Lunana – Il villaggio alla fine del mondo: il Bhutan da Oscar

Se pensiamo che l’arte possa annientare le frontiere e scavallare qualsiasi tipo di muro sociale e culturale, un film come Lunana – Il villaggio alla fine del mondo ce ne dà la prova.

L’arte cinematografica, in questo caso, attraverso il progetto diretto da Pawo Choyning Dorji, si erge a manifesto culturale e visivo di una realtà orientale quasi sconosciuta, riuscendo addirittura a raggiungere quell’occidente che più occidente non si può: l’America.

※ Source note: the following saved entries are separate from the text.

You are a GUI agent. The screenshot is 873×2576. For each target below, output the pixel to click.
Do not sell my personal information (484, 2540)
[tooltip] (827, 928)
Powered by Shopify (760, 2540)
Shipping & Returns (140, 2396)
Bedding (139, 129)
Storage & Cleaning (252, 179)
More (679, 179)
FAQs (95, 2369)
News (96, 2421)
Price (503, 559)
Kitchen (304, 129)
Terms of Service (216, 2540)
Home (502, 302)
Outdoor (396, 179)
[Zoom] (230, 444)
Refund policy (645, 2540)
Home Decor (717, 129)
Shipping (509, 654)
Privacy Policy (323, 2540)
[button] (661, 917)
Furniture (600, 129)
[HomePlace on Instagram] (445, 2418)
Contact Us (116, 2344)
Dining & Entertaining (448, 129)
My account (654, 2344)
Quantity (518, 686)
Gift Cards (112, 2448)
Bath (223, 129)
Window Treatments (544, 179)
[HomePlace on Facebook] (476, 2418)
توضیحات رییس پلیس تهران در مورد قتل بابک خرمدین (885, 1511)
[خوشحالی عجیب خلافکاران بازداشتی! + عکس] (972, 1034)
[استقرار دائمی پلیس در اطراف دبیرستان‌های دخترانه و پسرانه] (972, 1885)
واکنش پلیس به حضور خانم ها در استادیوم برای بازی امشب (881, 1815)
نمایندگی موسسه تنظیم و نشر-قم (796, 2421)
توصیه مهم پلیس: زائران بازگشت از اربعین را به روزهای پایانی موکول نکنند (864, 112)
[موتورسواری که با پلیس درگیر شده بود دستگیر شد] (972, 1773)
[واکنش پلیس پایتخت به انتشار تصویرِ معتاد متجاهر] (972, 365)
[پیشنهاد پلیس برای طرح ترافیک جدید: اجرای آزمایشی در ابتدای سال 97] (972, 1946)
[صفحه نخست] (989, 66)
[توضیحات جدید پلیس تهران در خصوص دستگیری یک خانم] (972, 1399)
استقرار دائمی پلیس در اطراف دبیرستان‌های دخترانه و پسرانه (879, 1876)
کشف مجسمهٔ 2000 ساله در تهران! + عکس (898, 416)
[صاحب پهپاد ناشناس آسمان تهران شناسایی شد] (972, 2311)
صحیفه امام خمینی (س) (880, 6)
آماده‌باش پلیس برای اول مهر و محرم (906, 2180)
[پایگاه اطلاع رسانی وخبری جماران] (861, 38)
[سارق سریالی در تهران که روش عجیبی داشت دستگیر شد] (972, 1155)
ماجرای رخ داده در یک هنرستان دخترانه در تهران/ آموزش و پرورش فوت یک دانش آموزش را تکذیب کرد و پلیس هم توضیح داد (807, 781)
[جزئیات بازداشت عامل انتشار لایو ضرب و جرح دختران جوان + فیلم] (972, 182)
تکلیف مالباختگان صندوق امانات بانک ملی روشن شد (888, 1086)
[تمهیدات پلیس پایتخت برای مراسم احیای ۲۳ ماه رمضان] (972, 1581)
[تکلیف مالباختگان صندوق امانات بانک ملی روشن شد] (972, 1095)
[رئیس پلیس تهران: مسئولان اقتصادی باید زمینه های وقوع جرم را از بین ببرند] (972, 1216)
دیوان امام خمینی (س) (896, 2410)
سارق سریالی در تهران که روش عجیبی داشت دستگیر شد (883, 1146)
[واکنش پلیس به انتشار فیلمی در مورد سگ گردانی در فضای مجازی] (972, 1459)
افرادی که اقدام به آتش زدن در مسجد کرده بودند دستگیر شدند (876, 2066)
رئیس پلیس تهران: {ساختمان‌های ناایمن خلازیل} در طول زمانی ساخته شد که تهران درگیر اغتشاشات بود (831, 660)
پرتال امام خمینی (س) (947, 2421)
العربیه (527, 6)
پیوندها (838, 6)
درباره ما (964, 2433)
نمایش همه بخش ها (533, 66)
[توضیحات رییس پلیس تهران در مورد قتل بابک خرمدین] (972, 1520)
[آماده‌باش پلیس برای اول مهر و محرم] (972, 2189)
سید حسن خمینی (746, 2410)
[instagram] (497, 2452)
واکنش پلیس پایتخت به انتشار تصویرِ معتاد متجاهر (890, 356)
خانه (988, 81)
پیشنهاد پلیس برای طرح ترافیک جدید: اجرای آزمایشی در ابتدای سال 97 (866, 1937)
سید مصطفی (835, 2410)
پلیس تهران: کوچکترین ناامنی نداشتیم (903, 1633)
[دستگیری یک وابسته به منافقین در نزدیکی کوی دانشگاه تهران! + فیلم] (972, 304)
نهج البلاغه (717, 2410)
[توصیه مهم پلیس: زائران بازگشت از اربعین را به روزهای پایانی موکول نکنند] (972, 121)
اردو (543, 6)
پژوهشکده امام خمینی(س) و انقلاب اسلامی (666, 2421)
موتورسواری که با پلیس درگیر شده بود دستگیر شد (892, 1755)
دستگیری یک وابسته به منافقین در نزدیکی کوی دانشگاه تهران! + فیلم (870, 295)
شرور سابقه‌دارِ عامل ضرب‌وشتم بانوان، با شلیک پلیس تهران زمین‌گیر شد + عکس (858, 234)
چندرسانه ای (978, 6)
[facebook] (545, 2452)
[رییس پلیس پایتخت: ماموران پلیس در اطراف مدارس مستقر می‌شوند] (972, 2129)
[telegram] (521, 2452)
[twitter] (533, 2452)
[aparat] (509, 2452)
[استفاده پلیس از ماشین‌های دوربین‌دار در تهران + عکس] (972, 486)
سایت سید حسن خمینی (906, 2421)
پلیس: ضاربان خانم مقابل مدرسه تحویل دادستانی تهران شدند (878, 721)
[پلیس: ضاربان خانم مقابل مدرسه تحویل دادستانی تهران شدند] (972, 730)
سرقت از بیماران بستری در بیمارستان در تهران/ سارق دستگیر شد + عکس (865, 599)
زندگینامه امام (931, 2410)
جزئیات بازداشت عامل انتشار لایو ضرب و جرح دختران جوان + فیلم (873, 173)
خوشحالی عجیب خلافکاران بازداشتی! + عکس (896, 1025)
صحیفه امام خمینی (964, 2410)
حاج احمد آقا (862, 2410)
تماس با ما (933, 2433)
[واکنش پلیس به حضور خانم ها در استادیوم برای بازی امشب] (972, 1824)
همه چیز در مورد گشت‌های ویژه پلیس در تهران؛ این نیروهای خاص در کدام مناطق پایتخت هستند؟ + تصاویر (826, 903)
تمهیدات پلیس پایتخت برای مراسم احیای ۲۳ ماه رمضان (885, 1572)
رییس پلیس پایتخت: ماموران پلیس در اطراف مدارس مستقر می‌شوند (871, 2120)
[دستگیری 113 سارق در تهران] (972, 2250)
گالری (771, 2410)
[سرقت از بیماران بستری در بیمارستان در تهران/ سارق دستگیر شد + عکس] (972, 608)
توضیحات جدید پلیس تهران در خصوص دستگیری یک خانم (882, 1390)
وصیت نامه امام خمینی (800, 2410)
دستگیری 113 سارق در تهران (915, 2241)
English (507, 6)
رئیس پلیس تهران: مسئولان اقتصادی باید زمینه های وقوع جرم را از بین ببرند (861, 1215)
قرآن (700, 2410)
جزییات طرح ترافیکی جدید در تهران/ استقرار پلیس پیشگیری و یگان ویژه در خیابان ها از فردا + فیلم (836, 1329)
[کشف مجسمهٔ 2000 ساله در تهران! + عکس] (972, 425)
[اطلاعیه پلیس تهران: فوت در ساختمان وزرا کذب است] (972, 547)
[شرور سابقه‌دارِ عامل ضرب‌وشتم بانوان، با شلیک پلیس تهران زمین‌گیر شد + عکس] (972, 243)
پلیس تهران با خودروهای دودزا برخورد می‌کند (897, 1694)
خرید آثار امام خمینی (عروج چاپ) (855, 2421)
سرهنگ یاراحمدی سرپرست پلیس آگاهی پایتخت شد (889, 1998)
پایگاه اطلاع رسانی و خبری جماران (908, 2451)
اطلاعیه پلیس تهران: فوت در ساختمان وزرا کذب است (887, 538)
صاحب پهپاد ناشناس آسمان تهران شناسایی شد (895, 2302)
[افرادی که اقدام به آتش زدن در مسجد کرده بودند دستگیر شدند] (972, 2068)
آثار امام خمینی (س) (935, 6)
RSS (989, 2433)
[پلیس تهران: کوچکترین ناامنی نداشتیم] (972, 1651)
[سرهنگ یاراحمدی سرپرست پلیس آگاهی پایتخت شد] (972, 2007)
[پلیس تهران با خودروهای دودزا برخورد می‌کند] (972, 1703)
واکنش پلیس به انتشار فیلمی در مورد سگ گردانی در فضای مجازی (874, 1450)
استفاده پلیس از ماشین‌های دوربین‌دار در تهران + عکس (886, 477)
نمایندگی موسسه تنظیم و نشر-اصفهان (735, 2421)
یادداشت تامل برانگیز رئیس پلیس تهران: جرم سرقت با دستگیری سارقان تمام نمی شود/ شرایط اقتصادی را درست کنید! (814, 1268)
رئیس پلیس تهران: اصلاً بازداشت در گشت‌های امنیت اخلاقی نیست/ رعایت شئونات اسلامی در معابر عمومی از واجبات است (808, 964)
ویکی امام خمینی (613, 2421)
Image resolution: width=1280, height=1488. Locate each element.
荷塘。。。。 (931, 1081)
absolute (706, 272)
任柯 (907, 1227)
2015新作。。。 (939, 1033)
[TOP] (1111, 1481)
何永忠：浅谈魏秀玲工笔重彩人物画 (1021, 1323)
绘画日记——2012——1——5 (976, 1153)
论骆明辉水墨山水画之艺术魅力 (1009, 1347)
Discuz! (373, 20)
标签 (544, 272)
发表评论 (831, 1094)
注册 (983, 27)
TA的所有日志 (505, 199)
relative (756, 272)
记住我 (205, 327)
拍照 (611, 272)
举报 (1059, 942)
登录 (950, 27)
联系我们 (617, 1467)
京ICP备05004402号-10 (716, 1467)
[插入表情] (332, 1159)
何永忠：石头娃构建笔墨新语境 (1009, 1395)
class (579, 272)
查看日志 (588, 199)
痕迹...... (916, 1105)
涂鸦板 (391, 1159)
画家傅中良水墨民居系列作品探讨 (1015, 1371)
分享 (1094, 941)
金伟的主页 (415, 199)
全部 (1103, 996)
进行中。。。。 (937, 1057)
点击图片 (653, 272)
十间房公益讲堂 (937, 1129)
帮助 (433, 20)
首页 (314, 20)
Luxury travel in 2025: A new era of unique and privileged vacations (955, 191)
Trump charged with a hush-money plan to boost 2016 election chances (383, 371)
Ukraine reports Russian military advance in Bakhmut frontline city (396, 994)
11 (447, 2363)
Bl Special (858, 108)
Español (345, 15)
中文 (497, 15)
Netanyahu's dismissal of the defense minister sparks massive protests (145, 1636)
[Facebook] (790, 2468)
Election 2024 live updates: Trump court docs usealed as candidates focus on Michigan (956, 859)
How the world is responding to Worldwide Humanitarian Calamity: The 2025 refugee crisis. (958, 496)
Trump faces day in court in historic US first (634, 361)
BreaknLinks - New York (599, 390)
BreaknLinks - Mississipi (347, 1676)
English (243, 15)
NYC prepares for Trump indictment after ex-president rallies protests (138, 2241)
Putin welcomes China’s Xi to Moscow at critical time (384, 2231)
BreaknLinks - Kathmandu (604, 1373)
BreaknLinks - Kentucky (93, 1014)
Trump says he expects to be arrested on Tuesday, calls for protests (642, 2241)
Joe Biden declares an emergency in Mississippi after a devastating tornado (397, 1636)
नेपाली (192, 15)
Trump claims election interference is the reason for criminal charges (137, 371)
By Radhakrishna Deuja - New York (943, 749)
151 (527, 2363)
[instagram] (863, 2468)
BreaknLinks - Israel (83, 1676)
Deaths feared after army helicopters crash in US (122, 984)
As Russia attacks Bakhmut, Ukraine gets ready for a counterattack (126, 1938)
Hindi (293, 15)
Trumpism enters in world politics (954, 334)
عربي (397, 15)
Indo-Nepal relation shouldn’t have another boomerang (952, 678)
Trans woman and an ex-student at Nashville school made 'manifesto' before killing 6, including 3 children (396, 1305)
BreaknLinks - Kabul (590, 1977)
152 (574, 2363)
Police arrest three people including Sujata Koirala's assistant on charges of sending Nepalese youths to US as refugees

Il lavoro di Pawo Choyning Dorji si guadagna la candidatura agli Oscar come miglior film internazionale (prima volta per un prodotto del Bhutan) mediante un certosino lavoro che danza leggiadro tra il raccontare la vera storia del protagonista e il mostrare le stupende immagini monumentali della catena montuosa dell’Himalaya. Ugyen, interpretato dal giovane Sherab Dorji, è un insegnante della Bhutan più moderna. Il suo sogno è quello di trasferirsi in Australia e diventare un cantante, il mestiere del maestro è una momentanea occupazione in cui non crede affatto. Ma le leggi sono chiare nel suo paese e per un altro anno deve svolgere quella mansione. Oltretutto, i suoi datori non sono magnanimi con lui e, a mo’ di ripicca, decidono di inviarlo a Lunana, il villaggio in cui si trova la scuola più isolata del Bhutan e dell’intero pianeta. Dopo i primi minuti che fungono da introduzione al personaggio e al suo contesto familiare e sociale, il film si trasforma in una sorta di road movie, rimanendo tale solo parzialmente, giusto il tempo di far passare i “soli” sei giorni di cammino che separano l’ultima cittadina dal suddetto villaggio, meta del viaggio.

Il percorso di Ugyen è scandito dalle didascalie che sottolineano i dati dei luoghi, altitudine e popolazione. All’aumentare dell’altitudine, si abbassa il numero degli abitanti e il livello di tecnologia disponibile. Il cellulare diventa inutile e la corrente un vecchio ricordo di un “futuro” così distante nel passato, abbandonato alle spalle da kilometri di salite, torrenti e nuvole sempre più a portata di mano. Lo scontro pacifico delle due realtà si manifesta sin da subito, dal benvenuto estremamente caloroso ricevuto dal maestro, che dall’essere “uno dei tanti” in città sente immediatamente il peso di una particolare notorietà sul posto, ai limiti del sacrale. L’insegnante della scuola di Lunana è già una celebrità, vista con riverenza e venerazione. Ugyen ne resta spiazzato, ma le condizioni disagiate di vita (almeno dal suo punto di vista), la mancanza di lavagne, carta per scrivere (a Lunana è preziosa la carta, viene messa agli infissi per sopperire alla mancanza di vetro per le finestre), la totale assenza di corrente elettrica (se non nei rarissimi momenti in cui l’energia solare dà segnali di vita) creano scetticismo nel ragazzo, tanto da spingerlo a rifiutare inizialmente la proposta di lavoro. Eppure qualcosa nel corso dei giorni cambia.

I rapporti con gli abitanti e i piccoli (meravigliosi) allievi aprono uno spiraglio di luce in lui. Ugyen, per la prima volta nella vita, comprende il concetto di “missione”. I bambini hanno bisogno di lui, i bambini vogliono lui. E Ugyen è disposto a rimangiarsi la parola e a restare, provando ad adempiere al difficile compito di ricambiare l’eccesso di ossequio che riceve man mano. Dunque l’IPod si spegne definitivamente, il silenzio paradisiaco del luogo è interrotto solo dai canti spirituali degli abitanti. E sarà la musica a far da collante definitivo tra i due universi esistenziali, divenendo ulteriore stimolo per comprendere cultura e anima del posto, al punto di aggiungere un personaggio in più all’interno della classe: il sacro Yak, l’animale simbolo di quelle terre. In poco tempo diventerà chiaro che Lunana non ha nulla, eppure ha tutto. Lunana – Il villaggio alla fine del mondo è un documentario mascherato da film. Un meraviglioso messaggio promozionale per “pubblicizzare” le bellezze paesaggistiche e la spiritualità di una terra davvero ai confini del mondo. Isolata lì dove nulla ha senso al di fuori della natura circostante e dell’appartenenza territoriale più pura, quella che ti porta a non dover cercare altrove una fantomatica, quanto illusoria, felicità.